### Reading passage
= = = = = = =

Isidoro Araujo de Lira was born at 10 p.m. in the Galician town of Bouzas on January 2, 1816. His father was José Araujo Troncoso y Lira, and his mother was Luisa Alcalde Mayor, both from what were called in that era "respectable families."

In 1828, at the age of 12, his parents sent him to study the Humanities in Tuy, and later sent him to study philosophy at the Benedictine monastery in Samos, until his dispossession and the initial disentailments of the Isabelline period and the closure of smaller convents.

In 1835, he relocated to Madrid to continue his education. Upon completion, he went to work in the Secretariat of State and the Government Office, (now the Ministry of the Interior). Soon after, he was assigned to the civil government in Salamanca. However, he was dismissed from this position.

== Career as a journalist ==
In 1839, he emigrated to Cuba, where he began a career as a teacher in Havana and also began to write.

= = = = = = =

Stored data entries
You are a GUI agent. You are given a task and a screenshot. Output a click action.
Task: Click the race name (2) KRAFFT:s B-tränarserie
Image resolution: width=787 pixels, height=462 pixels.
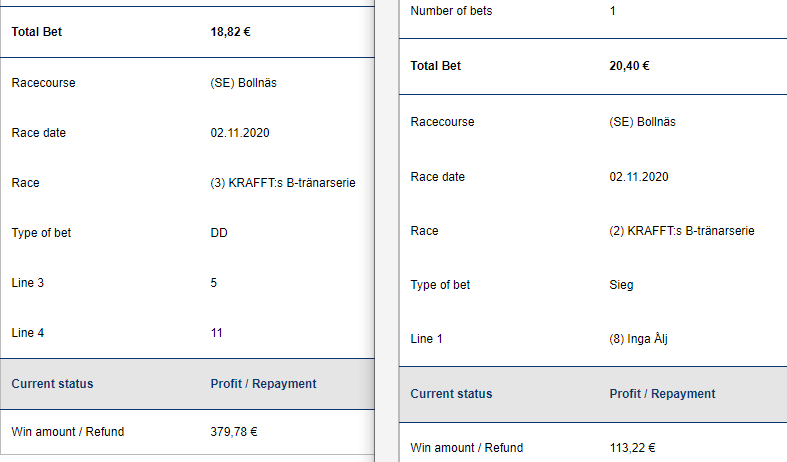point(681,231)
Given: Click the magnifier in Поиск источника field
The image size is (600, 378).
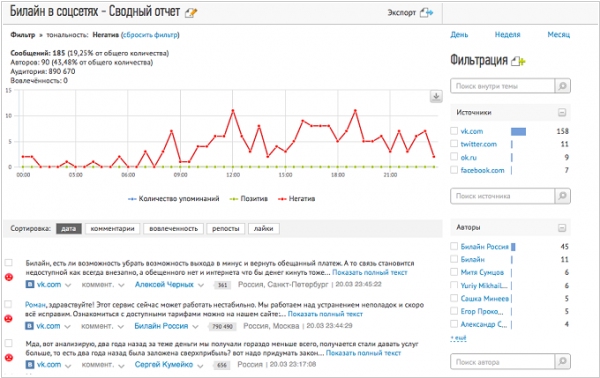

= = = = = = =

### What the task asks
In one to three sentences, explain why, according to the passage about Isidoro Araujo de Lira, he relocated to Madrid in 1835.

### Response
He relocated to Madrid in 1835 to continue his education. When he completed it, he went to work in the Secretariat of State and the Government Office.